**EXERCISE PROMPT**
Your reply should contain only the line with "Task: Click the refresh" and the lines after it through the end of the data, each written out exactly.
-- EXCERPTED DATA follows --
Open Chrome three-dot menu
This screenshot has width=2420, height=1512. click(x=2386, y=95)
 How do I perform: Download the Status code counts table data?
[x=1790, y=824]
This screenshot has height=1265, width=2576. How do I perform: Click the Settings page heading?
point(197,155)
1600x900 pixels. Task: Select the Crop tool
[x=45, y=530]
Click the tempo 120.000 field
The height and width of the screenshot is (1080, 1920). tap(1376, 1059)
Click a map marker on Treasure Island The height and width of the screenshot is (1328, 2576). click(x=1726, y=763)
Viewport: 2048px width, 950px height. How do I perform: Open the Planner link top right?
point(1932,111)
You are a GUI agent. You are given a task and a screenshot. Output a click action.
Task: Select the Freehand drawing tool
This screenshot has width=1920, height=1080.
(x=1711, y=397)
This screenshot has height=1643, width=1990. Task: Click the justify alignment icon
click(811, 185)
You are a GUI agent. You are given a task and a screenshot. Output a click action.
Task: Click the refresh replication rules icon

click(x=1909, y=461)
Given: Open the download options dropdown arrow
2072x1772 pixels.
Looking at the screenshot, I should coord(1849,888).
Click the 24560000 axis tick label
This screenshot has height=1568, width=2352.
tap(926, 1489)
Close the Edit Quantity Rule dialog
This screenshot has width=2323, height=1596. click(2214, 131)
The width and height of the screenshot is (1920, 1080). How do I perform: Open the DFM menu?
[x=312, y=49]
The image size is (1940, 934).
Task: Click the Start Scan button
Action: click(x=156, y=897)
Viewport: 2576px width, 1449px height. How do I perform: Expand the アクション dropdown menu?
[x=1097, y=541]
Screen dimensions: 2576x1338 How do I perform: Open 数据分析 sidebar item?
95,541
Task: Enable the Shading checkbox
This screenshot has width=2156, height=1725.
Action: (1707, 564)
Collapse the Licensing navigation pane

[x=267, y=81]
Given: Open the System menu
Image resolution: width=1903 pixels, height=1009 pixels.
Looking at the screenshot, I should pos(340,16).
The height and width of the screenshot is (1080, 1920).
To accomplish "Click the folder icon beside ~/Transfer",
-- EXCERPTED DATA concluded --
**RESULT**
Task: Click the refresh replication rules icon

click(x=1909, y=461)
Given: Open the download options dropdown arrow
2072x1772 pixels.
Looking at the screenshot, I should coord(1849,888).
Click the 24560000 axis tick label
This screenshot has height=1568, width=2352.
tap(926, 1489)
Close the Edit Quantity Rule dialog
This screenshot has width=2323, height=1596. click(2214, 131)
The width and height of the screenshot is (1920, 1080). How do I perform: Open the DFM menu?
[x=312, y=49]
The image size is (1940, 934).
Task: Click the Start Scan button
Action: click(x=156, y=897)
Viewport: 2576px width, 1449px height. How do I perform: Expand the アクション dropdown menu?
[x=1097, y=541]
Screen dimensions: 2576x1338 How do I perform: Open 数据分析 sidebar item?
95,541
Task: Enable the Shading checkbox
This screenshot has width=2156, height=1725.
Action: (1707, 564)
Collapse the Licensing navigation pane

[x=267, y=81]
Given: Open the System menu
Image resolution: width=1903 pixels, height=1009 pixels.
Looking at the screenshot, I should pos(340,16).
The height and width of the screenshot is (1080, 1920).
To accomplish "Click the folder icon beside ~/Transfer",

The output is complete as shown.